Copy the listing below line for line, changing nothing.

■ ■ ■

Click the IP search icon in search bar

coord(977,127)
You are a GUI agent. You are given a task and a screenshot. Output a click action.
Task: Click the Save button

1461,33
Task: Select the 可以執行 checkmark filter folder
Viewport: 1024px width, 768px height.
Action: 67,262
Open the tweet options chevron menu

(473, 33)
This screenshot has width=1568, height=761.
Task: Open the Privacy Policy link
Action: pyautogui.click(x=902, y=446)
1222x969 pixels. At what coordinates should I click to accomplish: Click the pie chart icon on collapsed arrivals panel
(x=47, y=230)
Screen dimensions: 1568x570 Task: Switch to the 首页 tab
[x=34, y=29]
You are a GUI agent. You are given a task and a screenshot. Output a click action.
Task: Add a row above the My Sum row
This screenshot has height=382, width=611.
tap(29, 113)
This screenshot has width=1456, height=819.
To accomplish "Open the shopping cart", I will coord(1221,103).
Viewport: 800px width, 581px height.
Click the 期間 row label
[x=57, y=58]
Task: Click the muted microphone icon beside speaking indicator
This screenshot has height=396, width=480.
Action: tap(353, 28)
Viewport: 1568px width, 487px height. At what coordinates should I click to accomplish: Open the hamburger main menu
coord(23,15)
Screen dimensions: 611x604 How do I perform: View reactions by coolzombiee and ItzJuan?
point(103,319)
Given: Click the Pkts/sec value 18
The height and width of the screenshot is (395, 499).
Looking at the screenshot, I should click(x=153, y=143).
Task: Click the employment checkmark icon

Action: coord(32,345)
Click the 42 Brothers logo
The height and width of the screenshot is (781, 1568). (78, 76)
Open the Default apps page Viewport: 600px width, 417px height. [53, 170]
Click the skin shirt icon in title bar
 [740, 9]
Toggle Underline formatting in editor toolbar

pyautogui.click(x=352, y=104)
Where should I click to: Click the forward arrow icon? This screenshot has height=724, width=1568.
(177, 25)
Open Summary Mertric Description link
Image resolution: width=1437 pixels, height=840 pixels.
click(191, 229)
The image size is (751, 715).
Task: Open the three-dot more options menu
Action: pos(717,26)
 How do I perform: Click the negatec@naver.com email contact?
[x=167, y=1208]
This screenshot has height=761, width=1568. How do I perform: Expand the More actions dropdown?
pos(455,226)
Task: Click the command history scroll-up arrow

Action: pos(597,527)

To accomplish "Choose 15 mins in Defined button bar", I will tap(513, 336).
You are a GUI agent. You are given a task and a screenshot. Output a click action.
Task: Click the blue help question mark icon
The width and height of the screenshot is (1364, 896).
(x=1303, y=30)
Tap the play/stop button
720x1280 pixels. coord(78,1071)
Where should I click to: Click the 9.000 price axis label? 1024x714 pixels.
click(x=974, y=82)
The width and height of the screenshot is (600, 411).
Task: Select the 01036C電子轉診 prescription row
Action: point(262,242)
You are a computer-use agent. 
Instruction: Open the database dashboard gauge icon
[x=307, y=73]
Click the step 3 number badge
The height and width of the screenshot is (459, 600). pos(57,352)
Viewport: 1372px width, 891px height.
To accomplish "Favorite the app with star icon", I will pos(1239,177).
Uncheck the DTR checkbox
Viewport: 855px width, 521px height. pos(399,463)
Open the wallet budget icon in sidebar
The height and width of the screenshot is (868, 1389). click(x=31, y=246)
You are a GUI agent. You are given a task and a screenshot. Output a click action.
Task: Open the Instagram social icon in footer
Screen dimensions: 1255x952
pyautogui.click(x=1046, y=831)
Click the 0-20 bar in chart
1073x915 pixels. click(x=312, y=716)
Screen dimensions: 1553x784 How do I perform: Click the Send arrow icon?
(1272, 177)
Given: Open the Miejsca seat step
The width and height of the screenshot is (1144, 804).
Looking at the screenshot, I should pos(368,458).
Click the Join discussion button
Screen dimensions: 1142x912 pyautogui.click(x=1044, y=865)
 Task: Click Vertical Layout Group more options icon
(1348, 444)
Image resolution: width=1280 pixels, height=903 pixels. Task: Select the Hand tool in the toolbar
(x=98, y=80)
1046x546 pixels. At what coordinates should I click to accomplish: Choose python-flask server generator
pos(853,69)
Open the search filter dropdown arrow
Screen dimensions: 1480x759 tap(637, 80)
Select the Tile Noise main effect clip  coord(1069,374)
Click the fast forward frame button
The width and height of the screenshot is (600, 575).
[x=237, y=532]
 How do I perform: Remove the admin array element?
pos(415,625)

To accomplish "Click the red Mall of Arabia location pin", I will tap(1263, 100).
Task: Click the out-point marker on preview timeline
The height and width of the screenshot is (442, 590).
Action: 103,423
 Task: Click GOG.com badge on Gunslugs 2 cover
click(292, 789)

■ ■ ■

**In response:**
Click the IP search icon in search bar

coord(977,127)
You are a GUI agent. You are given a task and a screenshot. Output a click action.
Task: Click the Save button

1461,33
Task: Select the 可以執行 checkmark filter folder
Viewport: 1024px width, 768px height.
Action: 67,262
Open the tweet options chevron menu

(473, 33)
This screenshot has width=1568, height=761.
Task: Open the Privacy Policy link
Action: pyautogui.click(x=902, y=446)
1222x969 pixels. At what coordinates should I click to accomplish: Click the pie chart icon on collapsed arrivals panel
(x=47, y=230)
Screen dimensions: 1568x570 Task: Switch to the 首页 tab
[x=34, y=29]
You are a GUI agent. You are given a task and a screenshot. Output a click action.
Task: Add a row above the My Sum row
This screenshot has height=382, width=611.
tap(29, 113)
This screenshot has width=1456, height=819.
To accomplish "Open the shopping cart", I will coord(1221,103).
Viewport: 800px width, 581px height.
Click the 期間 row label
[x=57, y=58]
Task: Click the muted microphone icon beside speaking indicator
This screenshot has height=396, width=480.
Action: tap(353, 28)
Viewport: 1568px width, 487px height. At what coordinates should I click to accomplish: Open the hamburger main menu
coord(23,15)
Screen dimensions: 611x604 How do I perform: View reactions by coolzombiee and ItzJuan?
point(103,319)
Given: Click the Pkts/sec value 18
The height and width of the screenshot is (395, 499).
Looking at the screenshot, I should click(x=153, y=143).
Task: Click the employment checkmark icon

Action: coord(32,345)
Click the 42 Brothers logo
The height and width of the screenshot is (781, 1568). (78, 76)
Open the Default apps page Viewport: 600px width, 417px height. [53, 170]
Click the skin shirt icon in title bar
 [740, 9]
Toggle Underline formatting in editor toolbar

pyautogui.click(x=352, y=104)
Where should I click to: Click the forward arrow icon? This screenshot has height=724, width=1568.
(177, 25)
Open Summary Mertric Description link
Image resolution: width=1437 pixels, height=840 pixels.
click(191, 229)
The image size is (751, 715).
Task: Open the three-dot more options menu
Action: pos(717,26)
 How do I perform: Click the negatec@naver.com email contact?
[x=167, y=1208]
This screenshot has height=761, width=1568. How do I perform: Expand the More actions dropdown?
pos(455,226)
Task: Click the command history scroll-up arrow

Action: pos(597,527)

To accomplish "Choose 15 mins in Defined button bar", I will tap(513, 336).
You are a GUI agent. You are given a task and a screenshot. Output a click action.
Task: Click the blue help question mark icon
The width and height of the screenshot is (1364, 896).
(x=1303, y=30)
Tap the play/stop button
720x1280 pixels. coord(78,1071)
Where should I click to: Click the 9.000 price axis label? 1024x714 pixels.
click(x=974, y=82)
The width and height of the screenshot is (600, 411).
Task: Select the 01036C電子轉診 prescription row
Action: point(262,242)
You are a computer-use agent. 
Instruction: Open the database dashboard gauge icon
[x=307, y=73]
Click the step 3 number badge
The height and width of the screenshot is (459, 600). pos(57,352)
Viewport: 1372px width, 891px height.
To accomplish "Favorite the app with star icon", I will pos(1239,177).
Uncheck the DTR checkbox
Viewport: 855px width, 521px height. pos(399,463)
Open the wallet budget icon in sidebar
The height and width of the screenshot is (868, 1389). click(x=31, y=246)
You are a GUI agent. You are given a task and a screenshot. Output a click action.
Task: Open the Instagram social icon in footer
Screen dimensions: 1255x952
pyautogui.click(x=1046, y=831)
Click the 0-20 bar in chart
1073x915 pixels. click(x=312, y=716)
Screen dimensions: 1553x784 How do I perform: Click the Send arrow icon?
(1272, 177)
Given: Open the Miejsca seat step
The width and height of the screenshot is (1144, 804).
Looking at the screenshot, I should pos(368,458).
Click the Join discussion button
Screen dimensions: 1142x912 pyautogui.click(x=1044, y=865)
 Task: Click Vertical Layout Group more options icon
(1348, 444)
Image resolution: width=1280 pixels, height=903 pixels. Task: Select the Hand tool in the toolbar
(x=98, y=80)
1046x546 pixels. At what coordinates should I click to accomplish: Choose python-flask server generator
pos(853,69)
Open the search filter dropdown arrow
Screen dimensions: 1480x759 tap(637, 80)
Select the Tile Noise main effect clip  coord(1069,374)
Click the fast forward frame button
The width and height of the screenshot is (600, 575).
[x=237, y=532]
 How do I perform: Remove the admin array element?
pos(415,625)

To accomplish "Click the red Mall of Arabia location pin", I will tap(1263, 100).
Task: Click the out-point marker on preview timeline
The height and width of the screenshot is (442, 590).
Action: 103,423
 Task: Click GOG.com badge on Gunslugs 2 cover
click(292, 789)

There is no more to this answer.